Разгорячен, спрыгнул с коня незнакомец и, наступив ногой на грудь полумертвого Унгерна, простертого в пыли, поднял его оплечье острием меча, направил меч в грудь и оперся на него.
— Ну, Унгерн, кто победитель?
— Судьба, — отвечал тот едва внятно.
— И смерть, если ты не сознаешься; кто победил тебя?
— Ты, ты! — отвечал Унгерн, скрежеща зубами.
— Этого мало. Ты отнял неправдою землю у Буртнека. Откажись от ней, или через минуту тебе довольно будет и той земли, которую теперь закрываешь телом. Да или нет?..
— Я на все согласен!
— Слышите ли, герольды и рыцари! Я лишь на этом условии дарю ему жизнь.
Подобно электрическому удару, восторг обуял зрителей, доселе безмолвных, то от страха за Унгерна, то из участия к незнакомцу.
— Слава великодушному, награда и честь победителю! — раздалось в громе рукоплесканий. — Ему, ему награду! — восклицали все.
— Неизвестный рыцарь выиграл золотой кубок! — решили судьи турнира, и герольды провозгласили то.
Величаво кланяясь на все стороны, приблизился рыцарь к возвышению, где сидел гермейстер с царицею красоты; поклонился им и в безмолвии оперся на меч.

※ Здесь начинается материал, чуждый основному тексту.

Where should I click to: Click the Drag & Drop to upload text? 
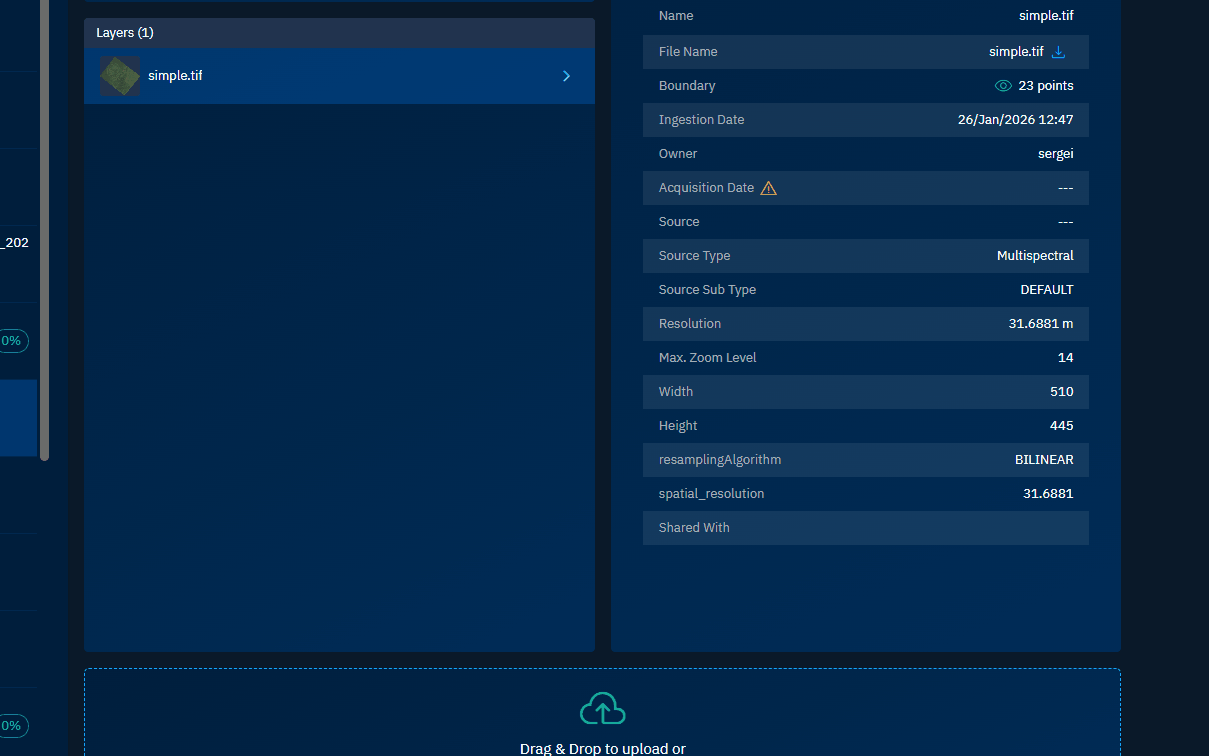(x=602, y=748)
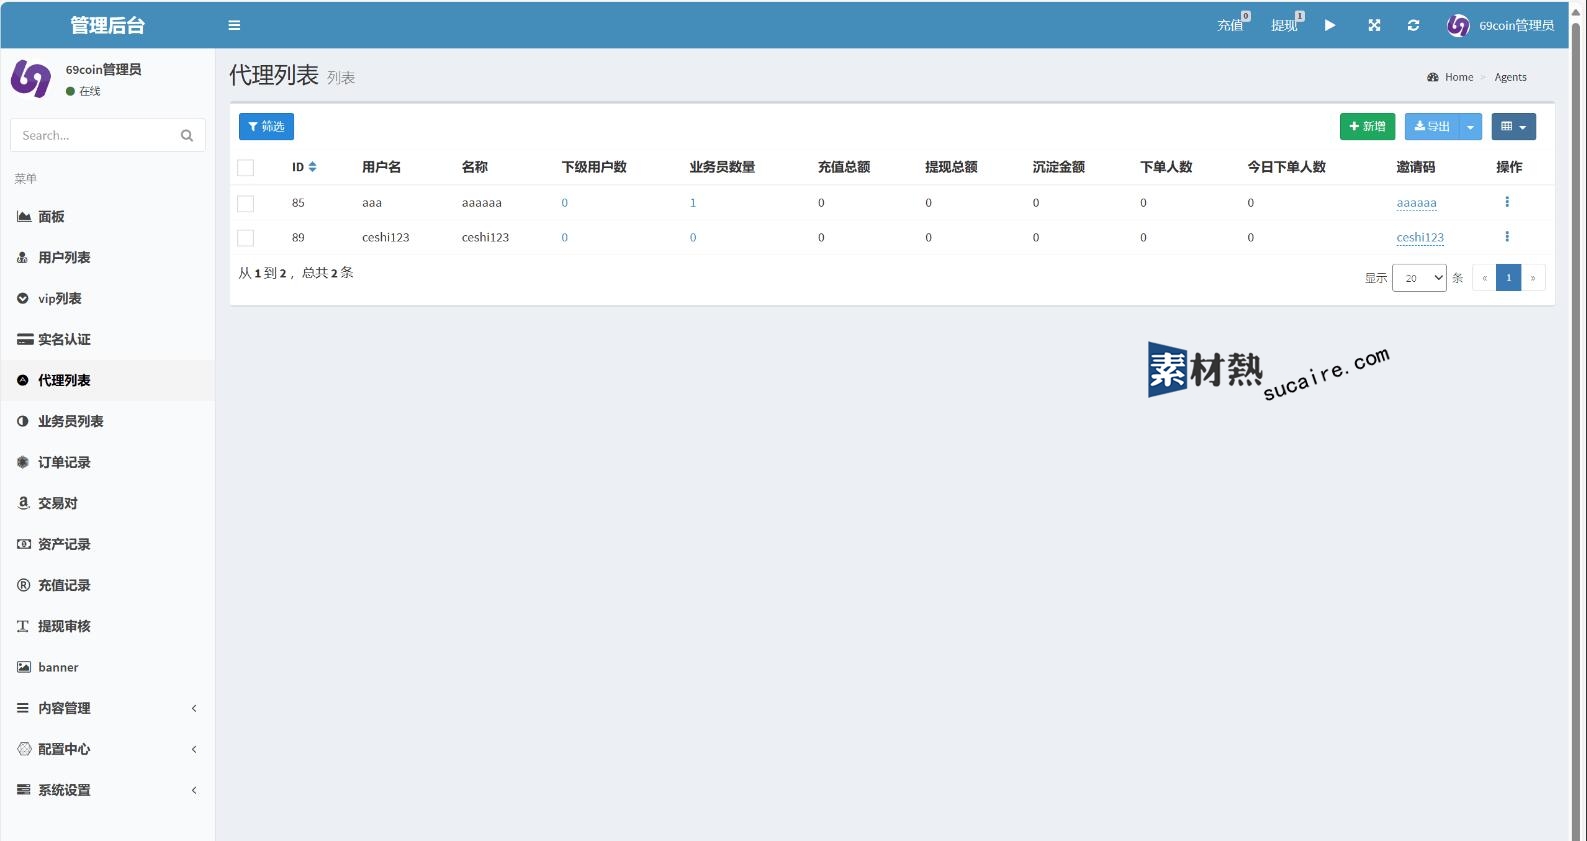This screenshot has width=1587, height=841.
Task: Click the refresh icon in header
Action: (1413, 26)
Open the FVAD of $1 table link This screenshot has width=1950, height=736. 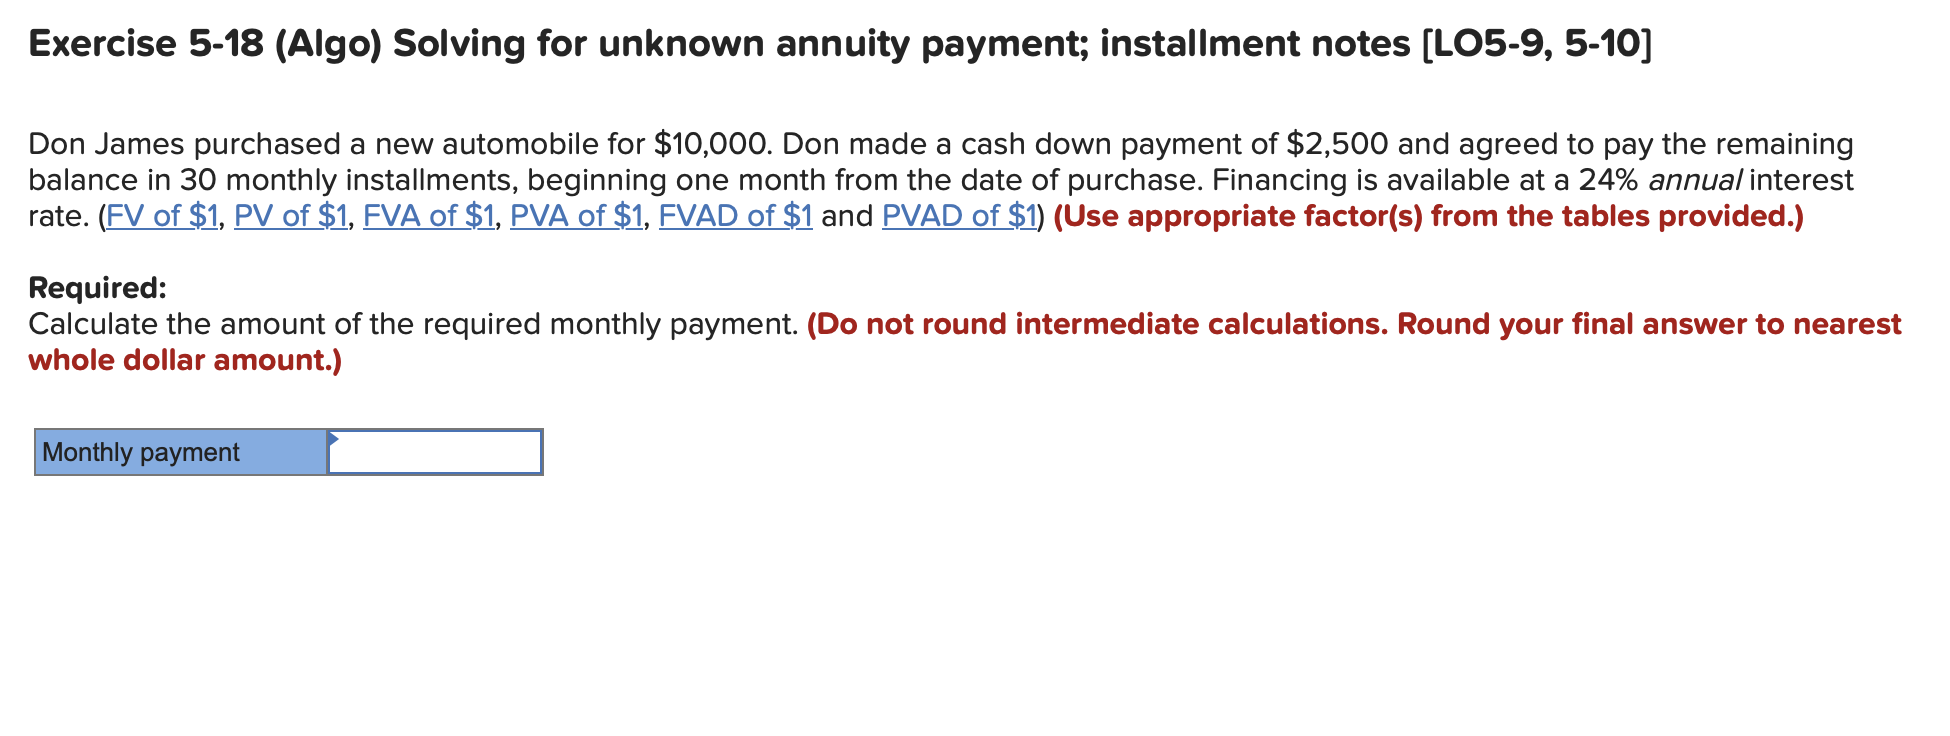click(x=734, y=215)
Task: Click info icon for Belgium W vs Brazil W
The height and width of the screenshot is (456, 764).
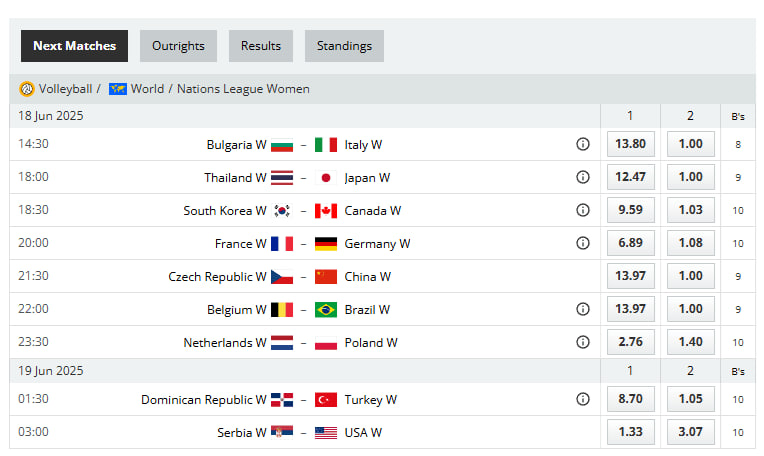Action: pos(583,309)
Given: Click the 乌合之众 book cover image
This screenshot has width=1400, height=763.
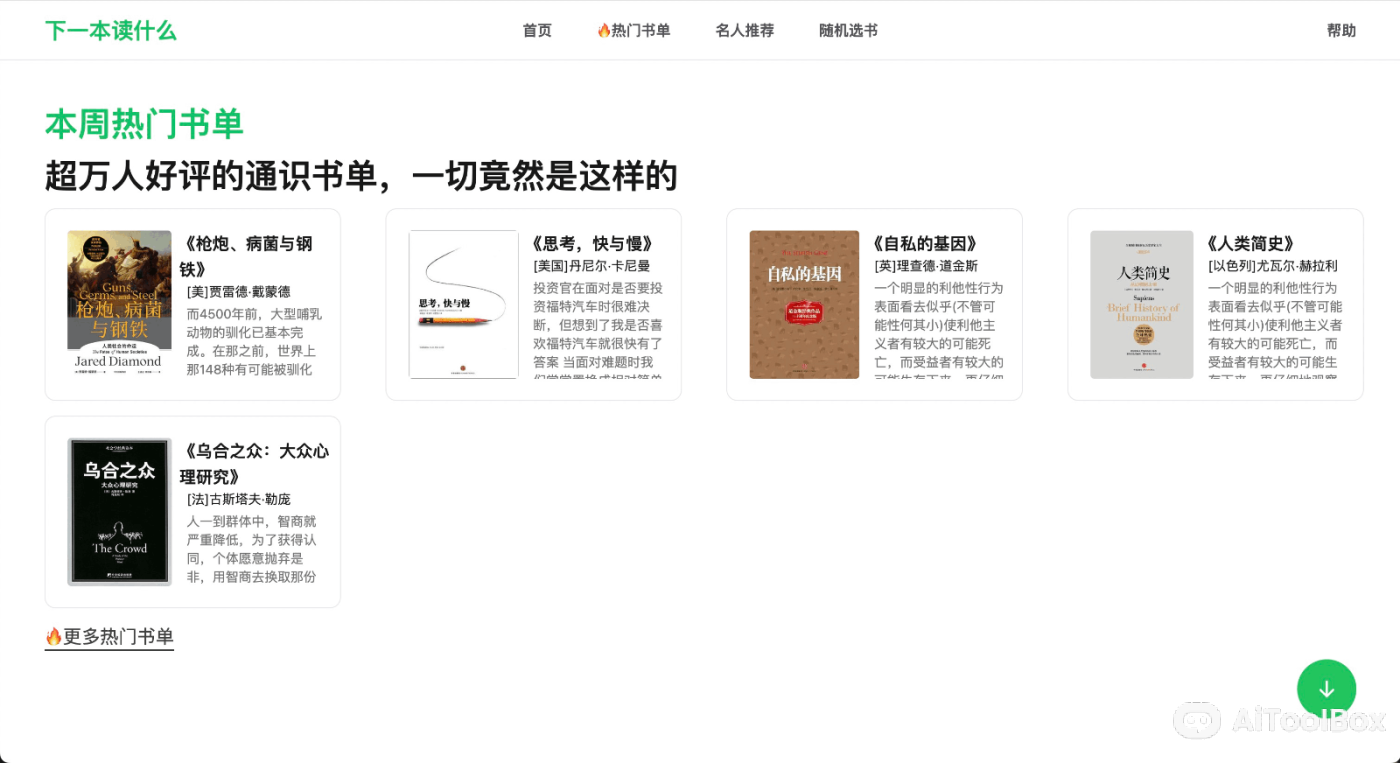Looking at the screenshot, I should click(118, 511).
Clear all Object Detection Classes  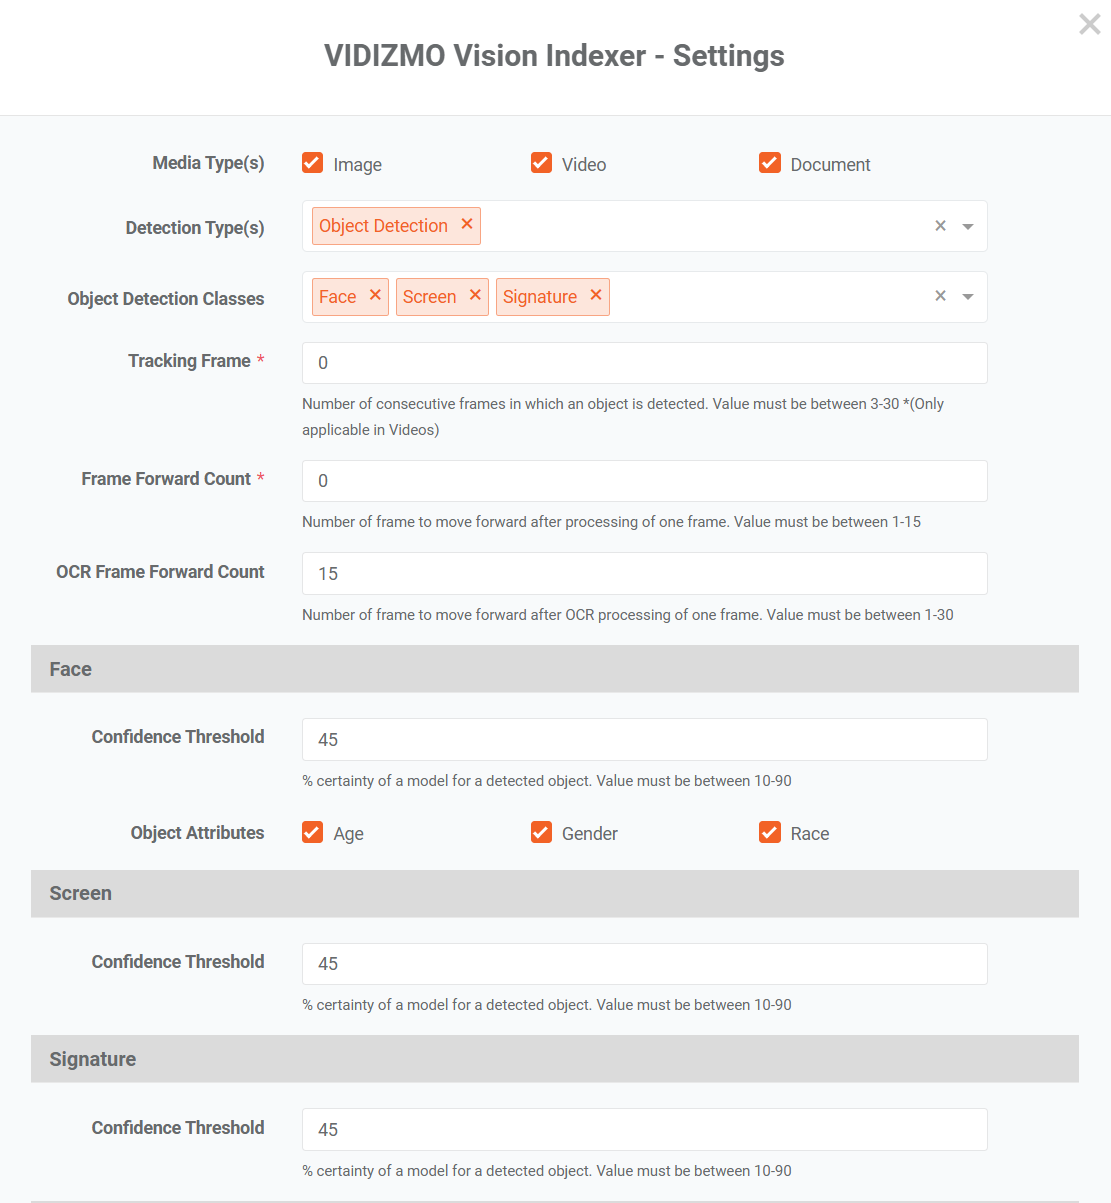tap(940, 296)
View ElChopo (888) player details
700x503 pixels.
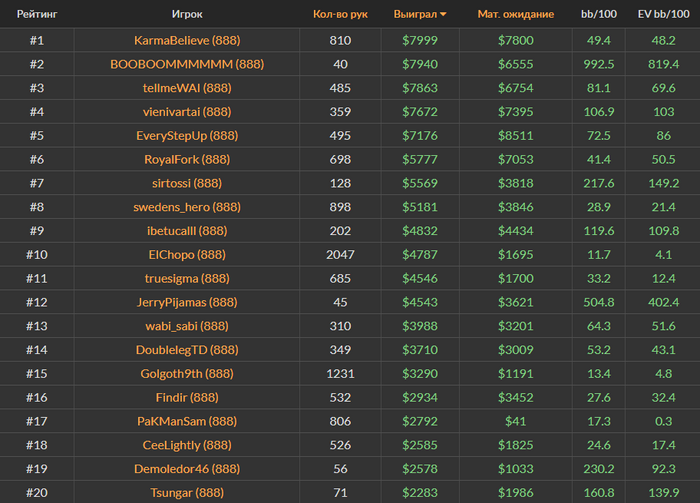click(187, 254)
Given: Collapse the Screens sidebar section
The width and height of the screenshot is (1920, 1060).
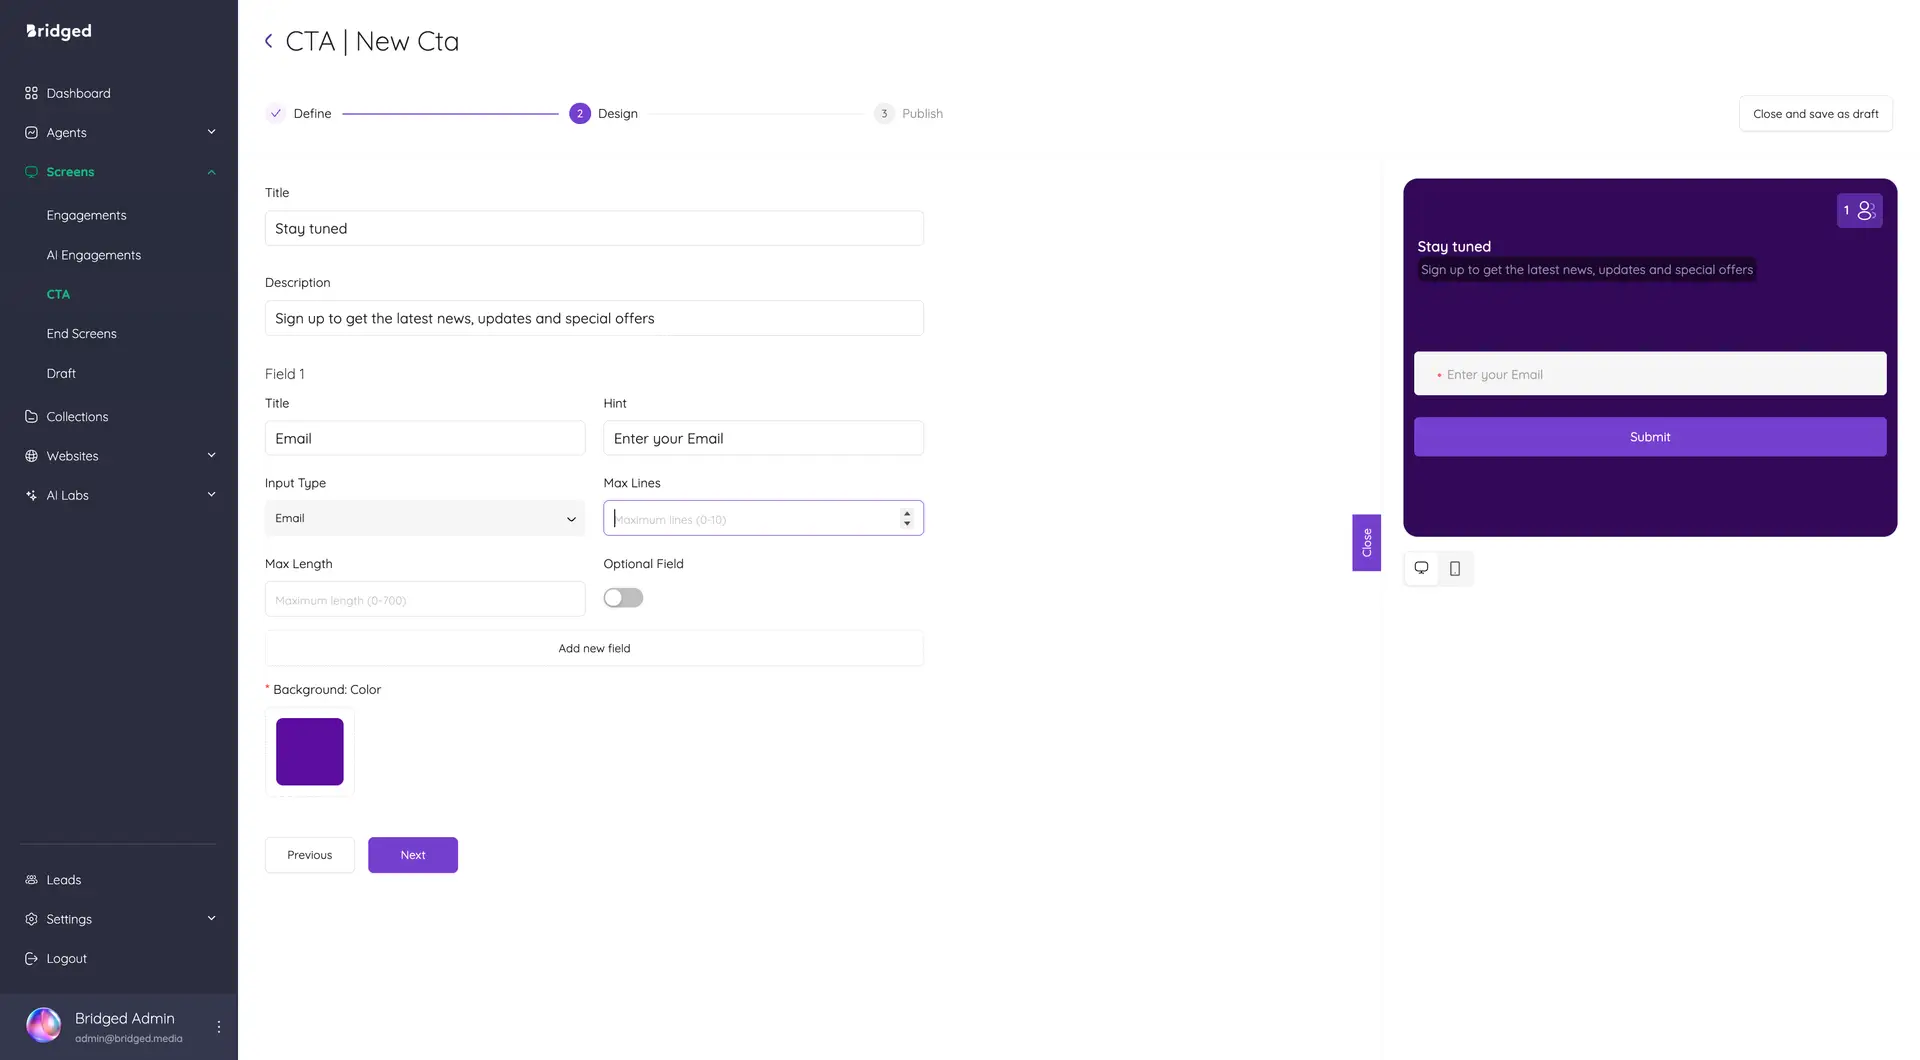Looking at the screenshot, I should [211, 172].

— Благородный рыцарь, — сказал гермейстер Бруггеней, стоя, — ты, оказал свою силу, свое искусство и великодушие; покажи нам победное лицо свое для принятия награды!
— Уважаемый гермейстер! важные причины запрещают мне удовлетворить ваше любопытство.
— Таковы уставы турнира.
— В таком случае я отказываюсь от прав своих и сердечно благодарю судей за честь, которою не могу воспользоваться.
Сказав это, неизвестный с поклоном отворотился от гермейстера…
— Храбрый паладин! — сказала тогда трепещущая судьбы своей Минна, наполняя кубок вином венгерским. — Неужели откажетесь вы ответствовать на мой привет за здоровье победителя?.. Как царица праздника, я требую повиновения, как дама,, прошу вас…
Она отпила и поднесла кубок к незнакомцу.
— Нет, нет! — говорил тот, отводя рукою бокал; видно было, что страсти сражались в нем, — он колебался. — Минна! — воскликнул он наконец, хватая кубок, — да будет!.. Я выпил бы смерть из чаши, которой коснулись вы устами… Вожди и рыцари! За здравие и счастье царицы красоты!